By DYLAN PETIT-JAQUES
On June 16, 2015, billionaire and businessman Donald Trump announced that he was running for President of the U.S. with a mission to “make America great again.”
Since his announcement, Trump has held onto number one in the national polls although recent weeks have seen neurosurgeon Ben Carson gain a highly competitive position: Trump currently polls at 21 percent among likely republican voters versus Carson’s 20.
Some around the country find it shocking that Trump is leading the GOP nomination by such a wide margin—especially after referring to undocumented Mexican immigrants as “rapists” and drug traffickers. After truly breaking down the electoral atmosphere and taking into account the current perception of government officials, it makes sense why Trump has such a lead in the polls.
According to Forbes magazine, Trump is worth $4 billion. When Trump supporters are asked why they support their candidate, they are quick to point out his numerous success stories in the business world, figuring that somehow it all could somehow transfer over to the Presidency.
Trump has a lack of political correctness. To many potential voters within the GOP, his unwillingness to come off as politically correct resonates with much of the party base. Some in the GOP despise political correctness because they feel that it makes the candidate come off as weak and dishonest in the name of remaining inoffensive.
Trump does not care who he offends. He will give his opinion whenever and however he wants — and it is working.
Trump has a controversial stance on immigration. Trump believes that birthright citizenship should be stripped from the constitution because those born on U.S. territory “do not have American citizenship,” and birthright citizenship is “not going to hold up in court.” Birthright citizenship is a constitutional right that grants citizenship to all persons born or naturalized in the U.S. According to a CBS news poll, 45 percent of republicans agree that birthright citizenship should be removed from the constitution.
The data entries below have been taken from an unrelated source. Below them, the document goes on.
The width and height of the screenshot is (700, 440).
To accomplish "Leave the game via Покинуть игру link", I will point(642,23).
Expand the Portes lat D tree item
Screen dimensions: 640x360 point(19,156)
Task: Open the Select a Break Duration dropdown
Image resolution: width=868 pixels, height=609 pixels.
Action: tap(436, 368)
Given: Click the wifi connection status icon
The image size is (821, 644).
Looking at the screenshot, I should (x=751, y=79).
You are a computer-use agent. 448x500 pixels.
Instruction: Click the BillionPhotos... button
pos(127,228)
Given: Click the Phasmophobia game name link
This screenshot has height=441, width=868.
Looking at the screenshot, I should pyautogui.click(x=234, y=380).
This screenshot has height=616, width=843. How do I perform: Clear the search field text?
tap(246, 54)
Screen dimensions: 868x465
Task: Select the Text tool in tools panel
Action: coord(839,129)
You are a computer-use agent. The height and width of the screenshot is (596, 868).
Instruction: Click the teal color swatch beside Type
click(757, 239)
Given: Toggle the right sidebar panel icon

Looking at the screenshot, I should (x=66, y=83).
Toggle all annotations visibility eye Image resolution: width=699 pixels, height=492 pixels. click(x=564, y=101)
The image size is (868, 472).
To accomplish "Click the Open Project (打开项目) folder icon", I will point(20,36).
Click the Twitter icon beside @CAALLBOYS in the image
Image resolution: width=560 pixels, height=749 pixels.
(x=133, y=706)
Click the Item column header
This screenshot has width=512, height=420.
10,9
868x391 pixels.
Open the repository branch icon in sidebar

It is looking like this is Trump’s race to lose as far as the republican nomination is concerned. It seems as though at this point, anything he says is not going to affect him in the polls. Some of Trump’s comments have been highly offensive but they are working and will continue to work for as long as he stays in the race.
Dylan Petit-Jaques is a senior majoring in American Studies. This column does not represent the opinions of the iPulse, but his personal thoughts and views.